Task requirements:
Go through the lines below and copy each one that holds the string "agent".

Data extracts below:

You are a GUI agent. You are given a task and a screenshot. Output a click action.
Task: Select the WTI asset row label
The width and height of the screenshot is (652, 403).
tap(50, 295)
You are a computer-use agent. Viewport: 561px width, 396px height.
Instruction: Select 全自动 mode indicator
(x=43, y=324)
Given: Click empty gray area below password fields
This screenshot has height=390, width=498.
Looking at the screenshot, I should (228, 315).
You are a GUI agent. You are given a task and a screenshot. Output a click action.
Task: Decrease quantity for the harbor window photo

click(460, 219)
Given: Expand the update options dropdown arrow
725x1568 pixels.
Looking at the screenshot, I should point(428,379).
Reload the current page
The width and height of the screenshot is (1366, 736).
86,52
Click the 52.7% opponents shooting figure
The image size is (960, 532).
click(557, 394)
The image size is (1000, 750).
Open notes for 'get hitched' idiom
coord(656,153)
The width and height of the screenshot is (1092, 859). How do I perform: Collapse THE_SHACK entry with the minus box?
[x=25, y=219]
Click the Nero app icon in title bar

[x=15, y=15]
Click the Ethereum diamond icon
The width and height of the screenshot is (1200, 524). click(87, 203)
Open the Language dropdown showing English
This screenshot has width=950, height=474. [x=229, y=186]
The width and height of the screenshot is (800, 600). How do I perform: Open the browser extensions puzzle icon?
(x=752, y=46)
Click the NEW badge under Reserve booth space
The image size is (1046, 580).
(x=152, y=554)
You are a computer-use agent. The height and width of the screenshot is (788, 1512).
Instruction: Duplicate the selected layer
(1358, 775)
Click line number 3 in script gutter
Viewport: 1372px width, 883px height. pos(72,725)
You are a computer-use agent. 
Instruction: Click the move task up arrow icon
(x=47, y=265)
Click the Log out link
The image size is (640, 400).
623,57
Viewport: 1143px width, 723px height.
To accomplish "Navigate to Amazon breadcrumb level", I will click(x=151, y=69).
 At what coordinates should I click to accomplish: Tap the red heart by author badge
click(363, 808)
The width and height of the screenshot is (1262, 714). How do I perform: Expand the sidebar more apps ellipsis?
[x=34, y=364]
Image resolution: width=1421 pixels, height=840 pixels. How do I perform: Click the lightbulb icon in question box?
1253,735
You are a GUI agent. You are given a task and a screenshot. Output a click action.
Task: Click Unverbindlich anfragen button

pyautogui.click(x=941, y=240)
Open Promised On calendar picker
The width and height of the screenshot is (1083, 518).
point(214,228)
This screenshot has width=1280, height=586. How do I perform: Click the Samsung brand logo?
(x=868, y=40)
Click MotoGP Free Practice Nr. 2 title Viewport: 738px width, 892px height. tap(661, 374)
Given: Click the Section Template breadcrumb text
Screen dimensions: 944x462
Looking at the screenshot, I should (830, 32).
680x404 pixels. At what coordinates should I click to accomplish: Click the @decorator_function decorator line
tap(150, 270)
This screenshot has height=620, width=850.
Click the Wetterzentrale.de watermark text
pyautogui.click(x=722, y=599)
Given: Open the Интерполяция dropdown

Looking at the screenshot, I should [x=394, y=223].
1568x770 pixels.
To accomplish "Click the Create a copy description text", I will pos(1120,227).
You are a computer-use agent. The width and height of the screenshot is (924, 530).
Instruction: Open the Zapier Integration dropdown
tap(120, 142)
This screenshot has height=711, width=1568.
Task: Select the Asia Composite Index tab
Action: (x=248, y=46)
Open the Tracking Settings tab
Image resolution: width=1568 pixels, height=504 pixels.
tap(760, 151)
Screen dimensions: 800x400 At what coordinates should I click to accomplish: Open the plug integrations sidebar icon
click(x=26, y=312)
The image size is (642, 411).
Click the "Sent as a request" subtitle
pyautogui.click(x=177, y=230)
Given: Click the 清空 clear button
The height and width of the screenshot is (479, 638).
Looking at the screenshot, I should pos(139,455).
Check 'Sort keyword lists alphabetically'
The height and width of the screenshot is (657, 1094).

End of Data extracts.

Response to this exercise:
You are a GUI agent. You are given a task and a screenshot. Output a click action.
You are a computer-use agent. Viewport: 561px width, 396px height.
You are a GUI agent. You are given a task and a screenshot. Output a click action.
You are a computer-use agent. The height and width of the screenshot is (788, 1512).
You are a computer-use agent. 
You are a GUI agent. You are given a task and a screenshot. Output a click action.
You are a computer-use agent. The width and height of the screenshot is (924, 530).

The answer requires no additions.